Pop-Up Ads – Tripod’s Revenge

Pop-Up Ads - Tripod's RevengeDo you remember Tripod? Founded in 1995, Tripod was a pioneer in the user-generated content market, now dominated by Mark Zuckerberg and Facebook. When you signed up for a Tripod account you could create a free website with all kinds of totally cool HTML 2.0 tricks like blink and marquee and it introduced pop-up ads.

Tripod was one of the original web destinations, including GeoCities and Angelfire trying to build online communities. Like all web properties, the site struggled to monetize the site. At first, the site relied on banner ads to fund the site. Banner ads were pioneered in 1994 by Hotwired (a long-gone online addition to Wired magazine). Even in the 1990s, online advertising was not popular.

Tripod site

The banner ads got in the way of the content. Advertisers were not always happy with the pages their banners appeared on. Tripod’s advertising methods changed when, as internet lore recalls, a big car manufacturer was not happy about their ad displaying on a page about sodomy that Tripod was hosting.

Tripod invented pop-up ads

code that would open the ad in a separate window

Ethan Zuckerman, one of the original Tripod employees, came up with a solution. He hacked together some code that would open the ad in a separate window. In 1996 he designed a vertically-oriented pop-up window that included navigation tools and an ad for inclusion on web pages.

The separate window would pop up and display promotional content in a new individual browser window that appeared on top of the active browser window.
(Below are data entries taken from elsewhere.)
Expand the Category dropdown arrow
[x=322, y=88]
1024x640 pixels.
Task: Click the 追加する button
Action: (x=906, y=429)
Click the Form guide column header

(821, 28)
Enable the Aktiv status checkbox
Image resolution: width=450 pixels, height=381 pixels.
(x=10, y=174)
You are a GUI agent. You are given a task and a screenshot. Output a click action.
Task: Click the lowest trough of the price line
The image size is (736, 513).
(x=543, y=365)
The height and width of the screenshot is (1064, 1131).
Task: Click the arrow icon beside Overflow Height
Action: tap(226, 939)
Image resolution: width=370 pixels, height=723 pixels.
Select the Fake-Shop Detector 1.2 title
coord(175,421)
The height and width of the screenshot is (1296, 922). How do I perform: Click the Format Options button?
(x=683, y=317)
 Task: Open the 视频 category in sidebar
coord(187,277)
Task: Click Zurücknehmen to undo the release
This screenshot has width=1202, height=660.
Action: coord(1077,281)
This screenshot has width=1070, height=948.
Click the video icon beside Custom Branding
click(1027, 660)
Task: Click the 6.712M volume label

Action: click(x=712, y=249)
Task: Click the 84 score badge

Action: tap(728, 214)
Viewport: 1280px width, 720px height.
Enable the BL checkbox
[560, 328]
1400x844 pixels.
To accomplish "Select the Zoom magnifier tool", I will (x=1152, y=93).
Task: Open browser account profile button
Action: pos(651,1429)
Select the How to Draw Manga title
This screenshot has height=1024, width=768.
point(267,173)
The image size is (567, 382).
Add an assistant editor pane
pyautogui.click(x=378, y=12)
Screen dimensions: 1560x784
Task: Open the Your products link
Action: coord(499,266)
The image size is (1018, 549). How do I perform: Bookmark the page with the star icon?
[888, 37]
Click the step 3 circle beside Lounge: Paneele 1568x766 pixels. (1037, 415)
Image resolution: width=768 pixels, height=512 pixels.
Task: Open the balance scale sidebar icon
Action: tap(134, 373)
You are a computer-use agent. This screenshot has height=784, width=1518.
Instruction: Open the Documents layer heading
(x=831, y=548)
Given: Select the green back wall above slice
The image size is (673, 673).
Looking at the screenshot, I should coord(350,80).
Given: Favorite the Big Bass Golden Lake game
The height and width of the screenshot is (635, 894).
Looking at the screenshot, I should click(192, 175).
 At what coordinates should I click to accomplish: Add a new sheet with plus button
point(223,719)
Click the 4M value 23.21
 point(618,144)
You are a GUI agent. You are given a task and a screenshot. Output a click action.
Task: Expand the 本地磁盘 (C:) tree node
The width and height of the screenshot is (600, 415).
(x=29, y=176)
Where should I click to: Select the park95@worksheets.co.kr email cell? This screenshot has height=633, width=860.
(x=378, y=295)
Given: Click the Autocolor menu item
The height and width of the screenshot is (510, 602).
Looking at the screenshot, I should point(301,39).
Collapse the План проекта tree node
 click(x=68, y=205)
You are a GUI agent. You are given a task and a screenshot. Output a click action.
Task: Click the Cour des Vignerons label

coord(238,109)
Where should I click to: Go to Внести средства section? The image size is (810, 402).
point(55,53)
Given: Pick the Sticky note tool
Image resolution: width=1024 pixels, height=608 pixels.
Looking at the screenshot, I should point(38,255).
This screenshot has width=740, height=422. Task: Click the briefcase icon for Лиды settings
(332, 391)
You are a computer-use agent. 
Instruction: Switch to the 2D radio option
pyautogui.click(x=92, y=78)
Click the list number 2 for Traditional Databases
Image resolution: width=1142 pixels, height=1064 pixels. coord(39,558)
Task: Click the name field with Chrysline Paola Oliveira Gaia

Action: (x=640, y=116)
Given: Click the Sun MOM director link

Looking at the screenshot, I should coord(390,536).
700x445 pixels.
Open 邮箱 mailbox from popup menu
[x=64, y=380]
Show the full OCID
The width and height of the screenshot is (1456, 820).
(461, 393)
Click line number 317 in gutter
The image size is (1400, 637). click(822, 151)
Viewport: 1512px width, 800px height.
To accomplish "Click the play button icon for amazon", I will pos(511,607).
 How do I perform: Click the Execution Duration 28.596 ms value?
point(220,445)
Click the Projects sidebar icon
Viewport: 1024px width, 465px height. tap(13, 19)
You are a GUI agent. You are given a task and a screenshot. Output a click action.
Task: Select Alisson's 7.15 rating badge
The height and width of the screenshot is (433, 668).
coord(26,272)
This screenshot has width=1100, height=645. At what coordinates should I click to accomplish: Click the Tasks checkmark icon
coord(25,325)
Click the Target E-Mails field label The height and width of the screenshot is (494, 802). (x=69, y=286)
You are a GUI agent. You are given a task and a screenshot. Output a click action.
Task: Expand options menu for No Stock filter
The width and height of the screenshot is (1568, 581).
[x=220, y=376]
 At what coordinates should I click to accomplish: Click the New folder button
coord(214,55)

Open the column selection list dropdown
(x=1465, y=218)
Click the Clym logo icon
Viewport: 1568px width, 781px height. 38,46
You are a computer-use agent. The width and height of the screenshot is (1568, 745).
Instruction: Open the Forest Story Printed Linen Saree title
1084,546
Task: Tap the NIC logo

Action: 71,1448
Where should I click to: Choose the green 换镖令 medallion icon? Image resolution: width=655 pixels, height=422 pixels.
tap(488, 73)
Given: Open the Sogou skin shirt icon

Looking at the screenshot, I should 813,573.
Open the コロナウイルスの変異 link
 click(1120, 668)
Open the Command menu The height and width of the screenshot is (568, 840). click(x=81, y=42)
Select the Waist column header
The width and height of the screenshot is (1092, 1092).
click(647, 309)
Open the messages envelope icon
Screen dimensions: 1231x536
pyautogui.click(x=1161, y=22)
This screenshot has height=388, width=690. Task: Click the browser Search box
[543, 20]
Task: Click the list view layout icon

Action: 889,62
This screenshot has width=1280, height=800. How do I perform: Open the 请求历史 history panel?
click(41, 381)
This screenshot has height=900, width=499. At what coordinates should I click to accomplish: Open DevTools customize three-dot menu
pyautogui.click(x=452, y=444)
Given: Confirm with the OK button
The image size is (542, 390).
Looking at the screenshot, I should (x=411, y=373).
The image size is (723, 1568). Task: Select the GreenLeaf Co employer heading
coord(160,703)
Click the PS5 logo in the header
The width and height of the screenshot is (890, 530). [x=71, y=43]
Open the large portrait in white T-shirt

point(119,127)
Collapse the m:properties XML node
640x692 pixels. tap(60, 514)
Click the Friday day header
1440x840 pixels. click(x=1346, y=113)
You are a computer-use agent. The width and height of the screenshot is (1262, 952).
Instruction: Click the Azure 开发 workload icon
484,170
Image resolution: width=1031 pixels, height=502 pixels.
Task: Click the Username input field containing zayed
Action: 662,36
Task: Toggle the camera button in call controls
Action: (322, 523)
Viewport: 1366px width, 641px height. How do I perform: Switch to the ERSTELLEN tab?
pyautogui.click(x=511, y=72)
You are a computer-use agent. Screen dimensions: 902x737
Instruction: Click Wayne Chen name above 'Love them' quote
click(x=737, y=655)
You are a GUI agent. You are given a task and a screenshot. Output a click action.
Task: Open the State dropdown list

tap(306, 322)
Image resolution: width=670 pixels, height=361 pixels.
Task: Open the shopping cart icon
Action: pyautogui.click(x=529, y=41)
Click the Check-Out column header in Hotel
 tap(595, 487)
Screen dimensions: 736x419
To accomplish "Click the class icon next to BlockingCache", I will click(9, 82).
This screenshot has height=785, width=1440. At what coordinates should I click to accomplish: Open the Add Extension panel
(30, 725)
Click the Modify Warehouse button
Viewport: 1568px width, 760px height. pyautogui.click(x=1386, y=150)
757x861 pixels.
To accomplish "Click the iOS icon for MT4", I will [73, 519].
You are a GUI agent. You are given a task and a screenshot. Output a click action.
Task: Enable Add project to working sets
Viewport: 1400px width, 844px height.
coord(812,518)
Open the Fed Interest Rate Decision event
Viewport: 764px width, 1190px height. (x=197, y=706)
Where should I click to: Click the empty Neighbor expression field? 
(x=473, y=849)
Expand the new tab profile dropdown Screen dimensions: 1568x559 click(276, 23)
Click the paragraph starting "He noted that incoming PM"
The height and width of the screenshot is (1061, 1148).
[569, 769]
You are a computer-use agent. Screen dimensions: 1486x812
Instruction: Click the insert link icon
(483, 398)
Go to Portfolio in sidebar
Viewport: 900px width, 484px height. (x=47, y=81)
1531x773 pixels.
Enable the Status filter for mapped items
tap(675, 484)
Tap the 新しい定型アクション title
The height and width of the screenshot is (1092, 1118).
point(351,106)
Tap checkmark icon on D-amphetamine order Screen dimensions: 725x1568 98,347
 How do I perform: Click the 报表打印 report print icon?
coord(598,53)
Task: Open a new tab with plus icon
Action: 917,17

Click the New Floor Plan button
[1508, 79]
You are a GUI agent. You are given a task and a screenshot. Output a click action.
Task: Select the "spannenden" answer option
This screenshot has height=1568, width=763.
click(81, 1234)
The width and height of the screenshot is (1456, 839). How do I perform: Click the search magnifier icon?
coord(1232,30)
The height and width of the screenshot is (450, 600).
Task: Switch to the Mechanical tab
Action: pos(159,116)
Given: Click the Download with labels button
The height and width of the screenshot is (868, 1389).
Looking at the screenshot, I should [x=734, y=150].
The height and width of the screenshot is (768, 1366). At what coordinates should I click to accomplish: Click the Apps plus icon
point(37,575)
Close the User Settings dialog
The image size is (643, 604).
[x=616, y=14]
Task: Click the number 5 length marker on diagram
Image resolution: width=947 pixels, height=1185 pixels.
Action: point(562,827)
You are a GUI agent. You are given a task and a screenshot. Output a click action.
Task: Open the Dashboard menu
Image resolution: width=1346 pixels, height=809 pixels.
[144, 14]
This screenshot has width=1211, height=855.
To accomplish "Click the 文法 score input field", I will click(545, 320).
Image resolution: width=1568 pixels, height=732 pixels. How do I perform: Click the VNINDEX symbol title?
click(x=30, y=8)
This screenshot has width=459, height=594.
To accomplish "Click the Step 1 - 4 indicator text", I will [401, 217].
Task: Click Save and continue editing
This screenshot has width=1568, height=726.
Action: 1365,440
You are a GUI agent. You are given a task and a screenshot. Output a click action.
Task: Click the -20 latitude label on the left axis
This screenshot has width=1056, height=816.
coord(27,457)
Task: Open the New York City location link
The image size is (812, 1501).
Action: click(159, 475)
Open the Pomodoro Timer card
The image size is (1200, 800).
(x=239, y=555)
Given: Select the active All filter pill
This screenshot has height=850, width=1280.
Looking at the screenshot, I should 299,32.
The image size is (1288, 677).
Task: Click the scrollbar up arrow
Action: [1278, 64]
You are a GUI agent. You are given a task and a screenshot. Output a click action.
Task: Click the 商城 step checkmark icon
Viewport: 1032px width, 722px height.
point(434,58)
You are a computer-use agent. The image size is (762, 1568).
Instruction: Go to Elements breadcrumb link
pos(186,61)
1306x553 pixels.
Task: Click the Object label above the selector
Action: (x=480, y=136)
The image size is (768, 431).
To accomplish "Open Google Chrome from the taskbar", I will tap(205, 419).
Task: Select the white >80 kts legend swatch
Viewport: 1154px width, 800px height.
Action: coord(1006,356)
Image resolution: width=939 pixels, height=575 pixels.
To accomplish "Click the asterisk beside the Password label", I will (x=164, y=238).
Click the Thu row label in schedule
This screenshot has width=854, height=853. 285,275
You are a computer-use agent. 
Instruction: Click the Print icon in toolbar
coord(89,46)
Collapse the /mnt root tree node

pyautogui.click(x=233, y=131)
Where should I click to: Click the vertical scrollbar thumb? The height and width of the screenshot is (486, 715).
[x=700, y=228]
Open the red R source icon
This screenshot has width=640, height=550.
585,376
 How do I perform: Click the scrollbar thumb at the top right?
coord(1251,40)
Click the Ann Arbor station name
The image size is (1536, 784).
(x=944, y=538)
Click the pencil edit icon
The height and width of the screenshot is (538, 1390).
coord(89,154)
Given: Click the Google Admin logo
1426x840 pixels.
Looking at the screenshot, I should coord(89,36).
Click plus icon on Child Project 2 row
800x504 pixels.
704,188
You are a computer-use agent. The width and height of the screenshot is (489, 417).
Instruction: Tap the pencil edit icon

Mr. Zuckerman’s pop-up ad has been adapted and used across all OS’s screens. Mr. Zuckerman says his hack was intended to be less intrusive than inserting an ad into the middle of a user’s homepage.

The “innovation” took off. Pop-ups became one of the most hated forms of online advertisement. Occasionally pop-up ads can be useful – most of the time they are annoying, Some pop-up ads can be dangerous. No matter what the marketers call them, pop-up, pop-under, exit-overlays, exit-intent, click-activated, etc. – nearly 3/4’s of users told Hubspot they dislike “Online pop-ups.”

People’s hate pf pop-ups lead to the development of pop-up blockers. In 2002 Henrik Sørensen published the first pop-up blocker Adblock. The EFF reports that as of the end of 2018, ad blocking software had roughly 200 million daily active users.

Mr. Zuckerman, now at MIT, offered an apology for his role in what the pop-up has become. He wrote, “I’m sorry. Our intentions were good”. He believes that “advertising is the original sin of the web.”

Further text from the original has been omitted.